Absent further clarification from the legislature or the courts, employers are advised to be careful when using an outsider to investigate workplace claims. Employers should keep in mind that an attorney who conducts the investigation may become a witness and that this may waive the attorney-client privilege which would otherwise protect any communications between the attorney and the employer. Investigators who are not attorneys must hold an investigator's license under California law. Employers can check on an investigator's license by contacting the California Department of Consumer Affairs at 916.322.4000.
Employers should obtain agreements in writing from all employees which authorize the employer to use, at its own discretion, attorneys or other outside experts to conduct investigations of work-related misconduct. This agreement should be obtained in advance by including appropriate language in a personnel handbook which the employee agrees, in a written acknowledgment, to read and abide by. The employer should also plan on disclosing the results of the investigation. Any written report should carefully set forth the good faith efforts which were made to gather information as well as the reasons for any decisions.

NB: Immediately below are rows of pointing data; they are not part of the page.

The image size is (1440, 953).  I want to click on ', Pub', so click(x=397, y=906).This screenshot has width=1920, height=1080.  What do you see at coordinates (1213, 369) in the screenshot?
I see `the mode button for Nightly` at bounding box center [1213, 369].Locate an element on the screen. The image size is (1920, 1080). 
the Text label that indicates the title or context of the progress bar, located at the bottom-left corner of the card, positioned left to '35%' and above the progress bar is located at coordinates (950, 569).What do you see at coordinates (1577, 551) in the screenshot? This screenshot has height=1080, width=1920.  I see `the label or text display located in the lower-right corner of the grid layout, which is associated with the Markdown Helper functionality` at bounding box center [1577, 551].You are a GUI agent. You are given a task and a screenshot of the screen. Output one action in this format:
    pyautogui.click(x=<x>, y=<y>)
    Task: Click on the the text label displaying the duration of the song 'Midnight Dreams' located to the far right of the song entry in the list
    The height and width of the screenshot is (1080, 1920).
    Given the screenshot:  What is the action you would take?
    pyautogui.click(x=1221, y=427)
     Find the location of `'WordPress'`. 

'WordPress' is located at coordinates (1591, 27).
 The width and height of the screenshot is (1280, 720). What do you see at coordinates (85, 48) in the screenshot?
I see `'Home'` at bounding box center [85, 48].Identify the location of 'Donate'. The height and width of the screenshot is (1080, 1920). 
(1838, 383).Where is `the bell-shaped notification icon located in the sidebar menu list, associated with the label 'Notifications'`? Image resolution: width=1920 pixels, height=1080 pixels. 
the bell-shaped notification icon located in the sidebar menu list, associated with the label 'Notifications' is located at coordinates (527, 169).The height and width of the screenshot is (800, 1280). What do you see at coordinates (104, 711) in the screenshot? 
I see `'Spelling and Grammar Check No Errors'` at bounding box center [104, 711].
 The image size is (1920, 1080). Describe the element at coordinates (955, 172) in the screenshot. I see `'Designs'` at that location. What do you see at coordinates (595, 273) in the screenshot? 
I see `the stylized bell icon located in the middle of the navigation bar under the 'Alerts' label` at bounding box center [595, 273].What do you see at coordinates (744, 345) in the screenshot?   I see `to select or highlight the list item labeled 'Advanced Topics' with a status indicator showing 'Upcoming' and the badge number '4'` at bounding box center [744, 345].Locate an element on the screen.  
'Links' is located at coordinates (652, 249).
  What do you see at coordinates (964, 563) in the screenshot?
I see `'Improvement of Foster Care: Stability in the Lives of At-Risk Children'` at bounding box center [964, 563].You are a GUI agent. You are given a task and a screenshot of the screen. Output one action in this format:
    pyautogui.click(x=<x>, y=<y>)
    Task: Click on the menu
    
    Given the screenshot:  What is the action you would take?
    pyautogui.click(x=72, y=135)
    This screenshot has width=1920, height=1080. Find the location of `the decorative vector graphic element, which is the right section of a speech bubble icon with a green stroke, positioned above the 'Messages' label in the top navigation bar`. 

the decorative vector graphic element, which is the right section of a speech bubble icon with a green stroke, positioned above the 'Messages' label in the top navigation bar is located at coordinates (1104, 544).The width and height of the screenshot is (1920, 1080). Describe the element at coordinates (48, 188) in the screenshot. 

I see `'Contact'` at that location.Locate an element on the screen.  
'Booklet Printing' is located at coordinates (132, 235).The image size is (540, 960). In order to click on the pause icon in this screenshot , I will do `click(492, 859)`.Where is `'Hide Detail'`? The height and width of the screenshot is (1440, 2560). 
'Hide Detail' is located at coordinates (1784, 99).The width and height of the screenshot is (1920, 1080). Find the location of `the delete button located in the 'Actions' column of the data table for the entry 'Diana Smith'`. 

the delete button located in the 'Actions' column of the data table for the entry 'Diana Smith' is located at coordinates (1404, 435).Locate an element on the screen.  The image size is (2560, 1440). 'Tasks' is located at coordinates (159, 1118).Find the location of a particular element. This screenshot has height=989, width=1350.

As with any investigation, the accused should be given an opportunity to respond, and any information or explanation offered by the accused should be included in the report.
While the steps described above may not fully comply with the specific requirements of the FCRA or CCRAA, they will serve to illustrate that the employer acted within the spirit of the law. To ensure complete compliance, the employer should contact an attorney who can guide the employer through the specific requirements of these laws and further insulate the employer from any potential liability.